I also think these comments along the lines of "what about X" are unhelpfully reductivist/dismissive. The whole point is that it's a research project. If you can think of a better way to make ephemeral room-sized computing work - cool, let's try that! Just because it worked some way when I was there in 2018 or some way in the video doesn't mean that's the end vision for how it will always be.
This isn't a product. It's a vision for the future.
> The whole point is that it's a research project.
> It's a vision for the future.
Neither of these mean we can't or shouldn't be able to have discuss whether parts of it are good or bad, make more or less sense. Is it a vision of a future you'd want to work with/in?
> I also think these comments along the lines of "what about X" are unhelpfully reductivist/dismissive.
My first statement was "I think the overall idea here is really cool". The intent is not to be dismissive. But if you think the only acceptable reaction is unalloyed praise ... then why even have it on a discussion-oriented site?
I think the way of working being demonstrated seems like a great fit for some kinds of work and that trying to awkwardly shoehorn software-development to happen in their system detracts rather than adds to it.
> If you can think of a better way to make ephemeral room-sized computing work
... I think an IDE, a keyboard, and a projector are better than printing code blocks at a specific revision which is identified by a computer-readable id, and which must be given a new ID and a new printed page every time you want to try executing a new version.

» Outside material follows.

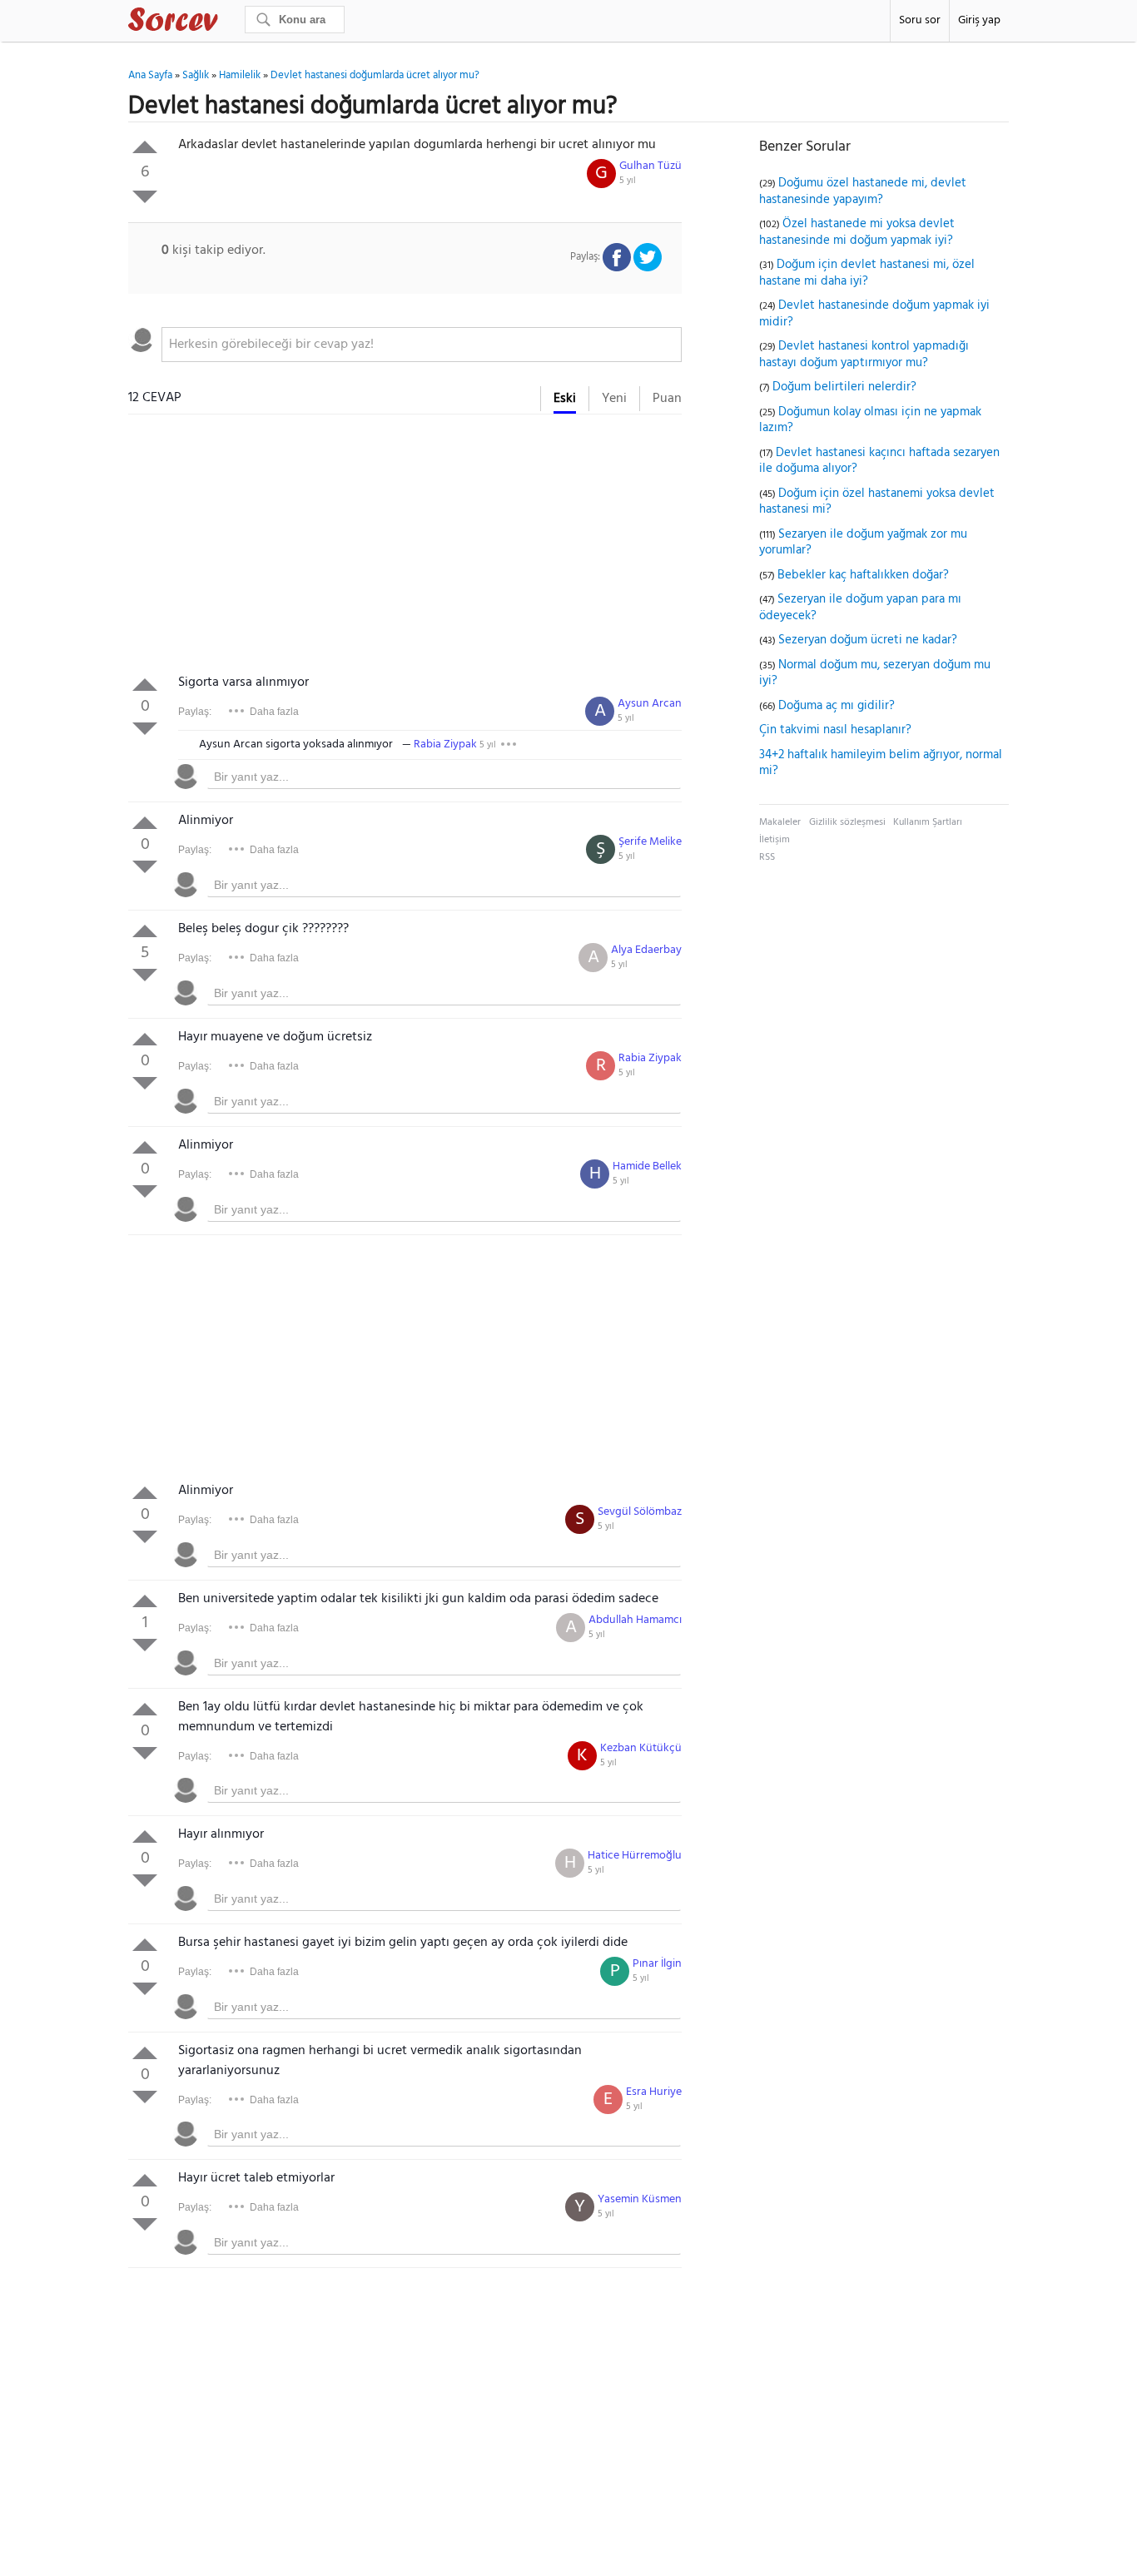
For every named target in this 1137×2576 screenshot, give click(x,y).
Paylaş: (194, 711)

Yours wasn't the only comment along those lines, and I was replying to the class of them rather than yours specifically.
I don't mean to curtail discussion or say that only praise is allowed. I just want to steer away from "gotcha" energy on a research project.

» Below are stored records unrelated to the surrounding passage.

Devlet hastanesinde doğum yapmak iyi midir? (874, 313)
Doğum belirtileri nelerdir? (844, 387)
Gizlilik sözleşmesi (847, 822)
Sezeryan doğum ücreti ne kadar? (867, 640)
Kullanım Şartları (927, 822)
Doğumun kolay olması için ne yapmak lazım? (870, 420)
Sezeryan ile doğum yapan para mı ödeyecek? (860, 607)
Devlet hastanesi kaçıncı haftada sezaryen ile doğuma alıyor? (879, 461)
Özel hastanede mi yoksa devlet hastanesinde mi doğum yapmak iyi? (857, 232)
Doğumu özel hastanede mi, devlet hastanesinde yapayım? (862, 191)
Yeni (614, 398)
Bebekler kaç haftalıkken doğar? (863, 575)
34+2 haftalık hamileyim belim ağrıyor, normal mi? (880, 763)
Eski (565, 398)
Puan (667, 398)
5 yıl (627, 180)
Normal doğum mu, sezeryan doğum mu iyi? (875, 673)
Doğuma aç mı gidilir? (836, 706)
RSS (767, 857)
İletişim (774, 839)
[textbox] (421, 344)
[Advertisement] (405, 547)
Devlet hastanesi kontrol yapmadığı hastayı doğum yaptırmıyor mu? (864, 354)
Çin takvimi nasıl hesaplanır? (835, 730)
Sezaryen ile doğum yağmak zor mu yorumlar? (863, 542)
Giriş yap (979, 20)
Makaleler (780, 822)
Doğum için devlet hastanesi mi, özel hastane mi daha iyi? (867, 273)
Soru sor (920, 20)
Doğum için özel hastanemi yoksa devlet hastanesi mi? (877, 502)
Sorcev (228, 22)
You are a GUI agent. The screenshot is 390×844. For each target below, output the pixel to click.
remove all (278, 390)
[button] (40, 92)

Ideas/discussion/critique are welcome! "This project is dumb because it does things differently than I'm used to" or "because it currently only supports digital changes to the physical paper" are less helpful. Part of the fun of a research project is trying weird stuff to see what feels better and what doesn't.
Again, none of this is directed at you personally or about your specific comment. I just noticed a trend of comments about the code editing experience that felt more like trying to dunk on the concept than promoting curious discussion.

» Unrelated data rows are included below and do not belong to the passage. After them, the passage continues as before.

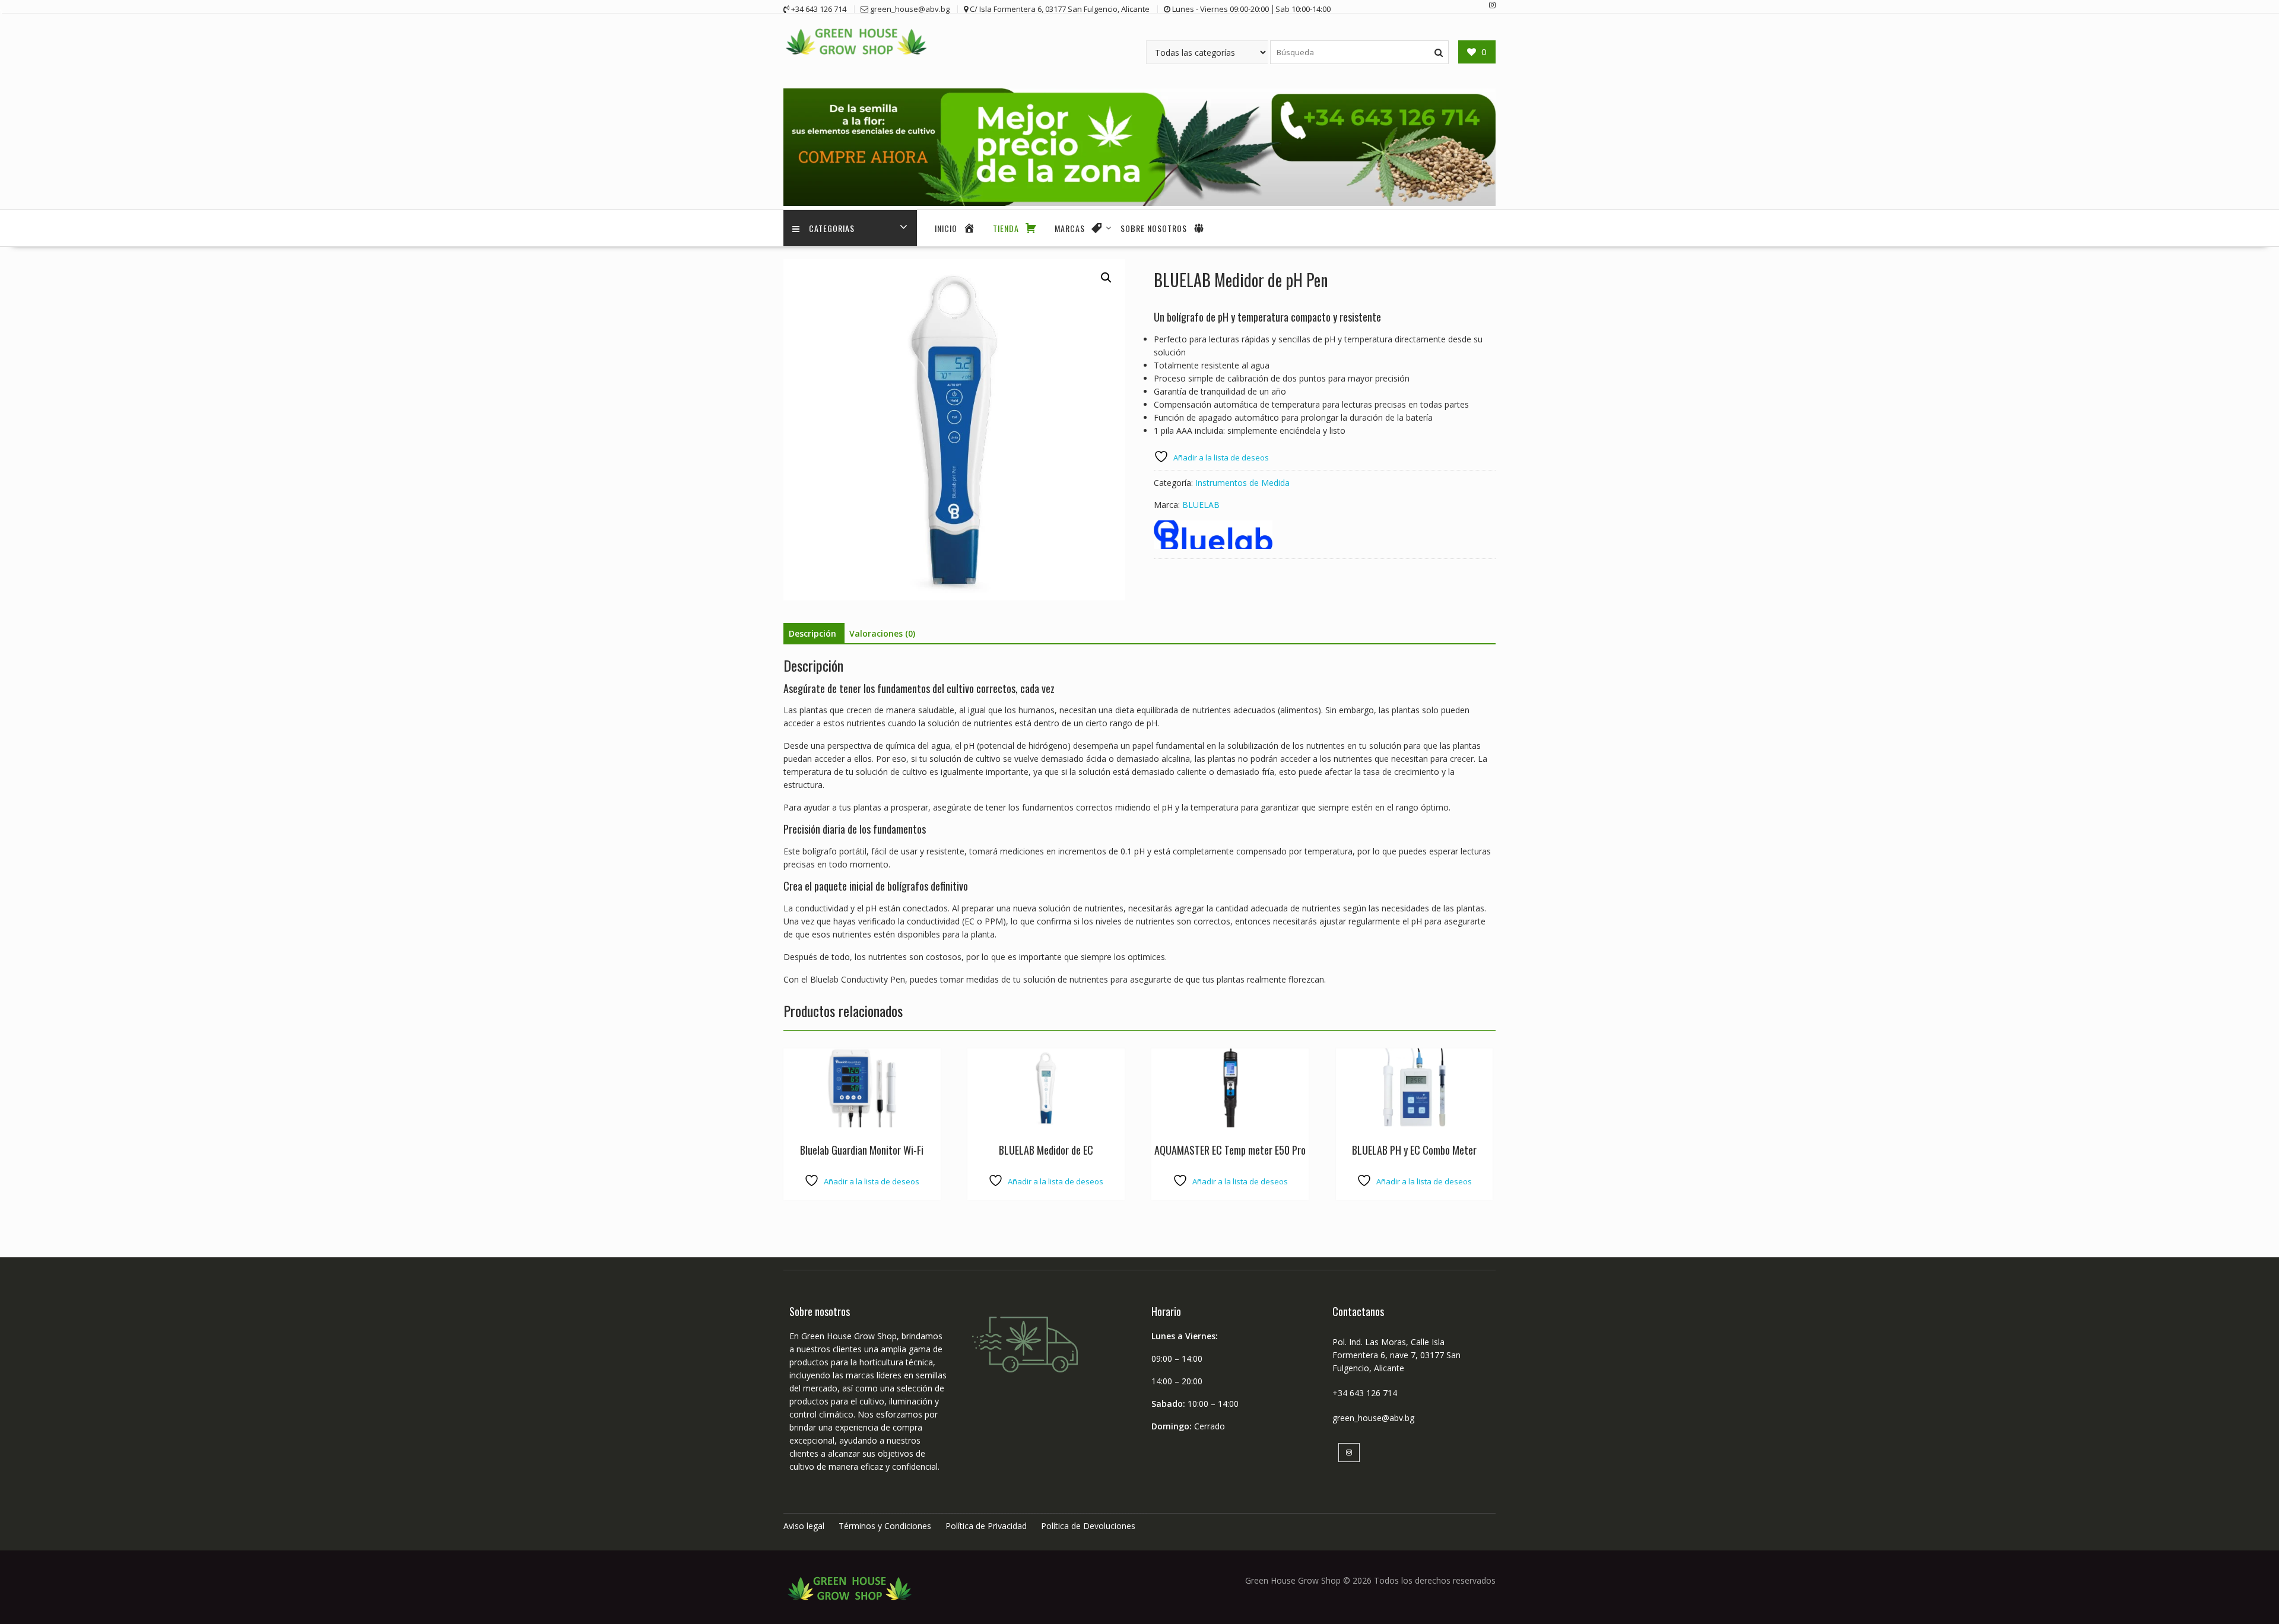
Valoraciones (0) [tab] (882, 633)
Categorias (832, 228)
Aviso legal (803, 1525)
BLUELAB (1201, 504)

> I think an IDE, a keyboard, and a projector are better than printing code blocks at a specific revision which is identified by a computer-readable id, and which must be given a new ID and a new printed page every time you want to try executing a new version.
You're making several incorrect assumptions here:
1. That you can't interactively try out the code as you're editing it.
2. That the system as implemented is the final vision of how the system ought to work forever.
From https://youtu.be/5Q9r-AEzRMA?t=150 "Anyone can change any program at any time and see the changes immediately", which demonstrates live editing the code and seeing the projected flow lines change color. So you can keep editing and iterating on the program, trying out your changes without ever having to print anything. Once you are satisfied with your improvements, you then "commit" the code, which results in the system printing out a new page with its new identifier.
And if any part of your expectations isn't how things work, it's likely because this is a research project and nobody has written the code to make it behave the way you'd like. Since Realtalk is built on itself, one would only need to make the appropriate changes to improve the system.
Every object that you can interact with in Realtalk has a unique set of fiducials. When the camera sees one, it looks up its behavior and projects it accordingly.